Everybody and their brother is writing about North Korea, so I didn’t think that Cold War Studies had much to add to the mix. We published our Korean War Timeline in 2011, and I updated it about a week ago. But when I was playing around with some work I’m doing on Havana Film Festivals, I was astonished to come across information about how much North Koreans love the movies. They even have a Pyongyang International Film Festival. According to the Huffington Post, the festival, held every two years,
offers North Koreans their only chance to see a wide array of foreign films on the big screen – from Britain, Germany and elsewhere (but not America). And it’s the only time foreigners are allowed into North Korean theaters to watch movies alongside locals.
Before I talk anymore about their festival though, I’d like to suggest that you familiarize yourself with the country by watching some Hollywood films about North Korea as well as an award winning documentary, Welcome to North Korea, made by Dutch filmmaker Peter Tetteroo and his associate Raymond Feddema.
You can also stream Welcome to North Korea online at http://archive.org/details/WelcometoNorthKorea .
Here is the archive.org description of the documentary:
Type: Documentary Rating: NR Running Time: 60 Minutes Starring: Directed by: Peter Tetteroo, Raymond Feddema PLOT DESCRIPTION The winner of the 2001 International Emmy award for Best Documentary, Welcome to North Korea is a grotesquely surreal look at the all-too-real conditions in modern-day North Korea. Dutch filmmaker Peter Tetteroo and his associate Raymond Feddema spent a week in and around the North Korean capital of Pyongyang — ample time to represent the starvation and deprivation afflicting a good portion of the population, and to offset such “contemporary” imagery as cars and public facilities with the conspicuous nonuse of these trappings. As the filmmakers reveal, the North Koreans have no opportunity to compare their existence with that of the outside world, due to the near-total cutoff of news and free transportation. The one predominant feature of this oppressed nation is manifested in the scores of statues, sculptures, and iconic paintings of North Korea’s Communist dictator Kim Jong II, who has gone to great and sometimes ruthless lengths to convince his subjects that he has inherited godlike powers from his equally “divine” father, the late Kim II Sung (whose mummified body still lies in state, à la Lenin). Were this not all too painfully true, Welcome to North Korea could easily pass as a grotesque fairy tale, out Grimm-ing anything found in Grimm. The film made its American TV debut via the Cinemax cable network on March 18, 2003. ~ Hal Erickson, All Movie Guide
Three Hollywood films come immediately to mind. If you have others to recommend, be sure to leave a comment at the end of this post.

**Listed entries**
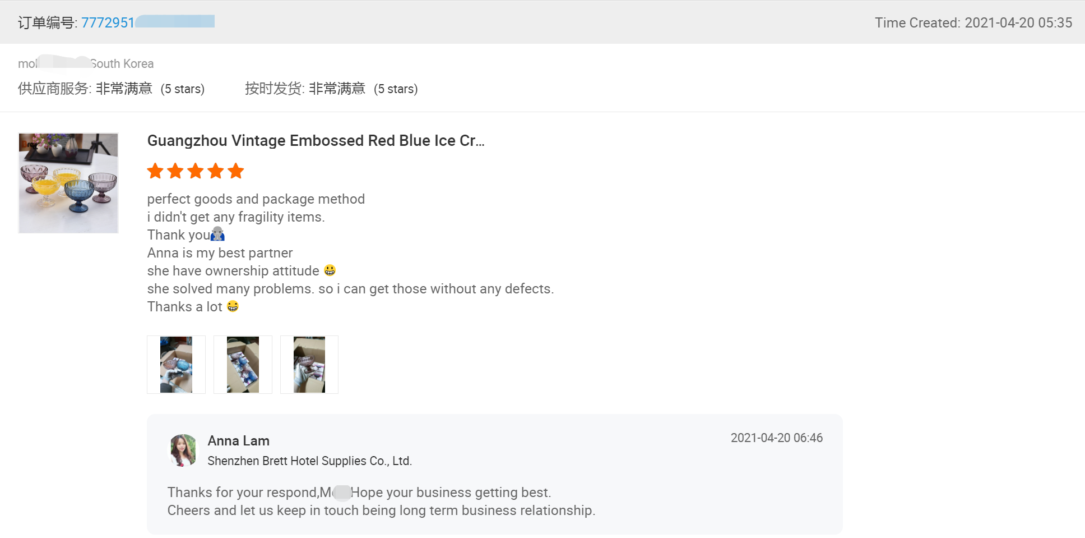Open the order number 7772951 link
Viewport: 1085px width, 538px height.
coord(108,22)
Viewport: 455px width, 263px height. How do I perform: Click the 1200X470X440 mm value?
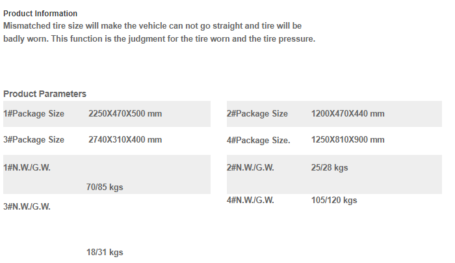tap(348, 114)
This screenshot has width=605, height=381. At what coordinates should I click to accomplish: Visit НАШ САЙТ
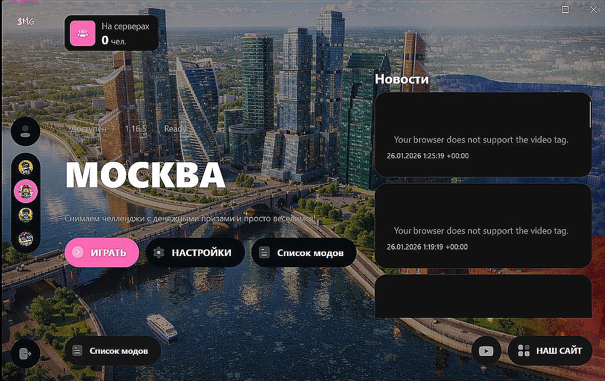550,351
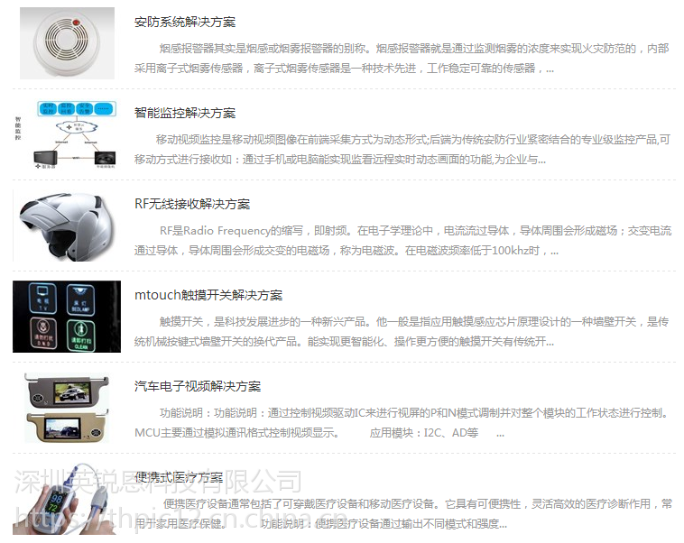Click the touch switch panel thumbnail

(x=67, y=317)
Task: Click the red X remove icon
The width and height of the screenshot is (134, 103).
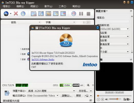Action: pos(16,14)
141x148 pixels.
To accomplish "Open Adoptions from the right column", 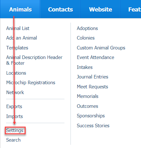I will [x=87, y=28].
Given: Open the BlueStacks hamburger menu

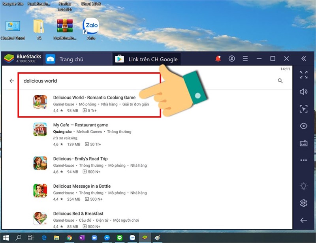Looking at the screenshot, I should (245, 59).
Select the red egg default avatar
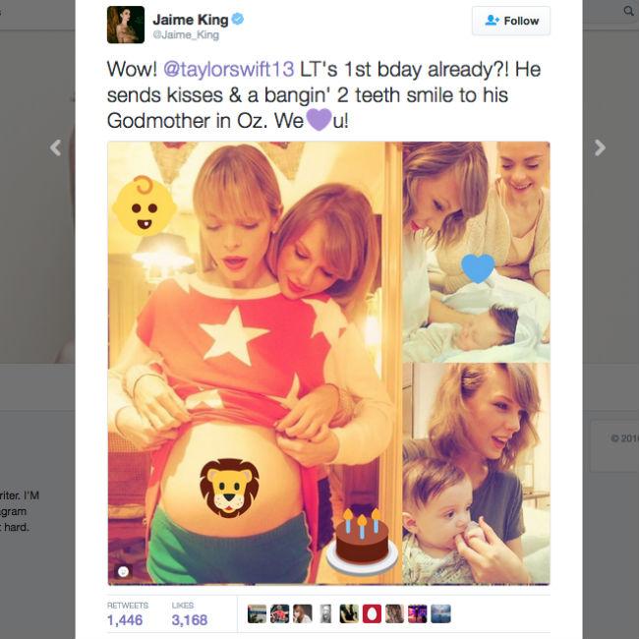Viewport: 639px width, 639px height. point(372,613)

**Problems and tasks**
**1.** According to the post on North Korean film, why do North Koreans have no opportunity to compare their existence with that of the outside world? Answer in one to three sentences.
**2.** Please say whether each statement agrees with the post on North Korean film, answering yes or no and quoting the deciding words: (a) The Pyongyang International Film Festival is held every year. (b) American films are among the foreign films shown at the festival. (c) The documentary's filmmakers spent a week in and around Pyongyang.

**Results of the exercise**
**1.** They have no such opportunity because of the near-total cutoff of news and free transportation.

**2.**
(a) No: "held every two years"
(b) No: "(but not America)"
(c) Yes: "spent a week in and around the North Korean capital of Pyongyang"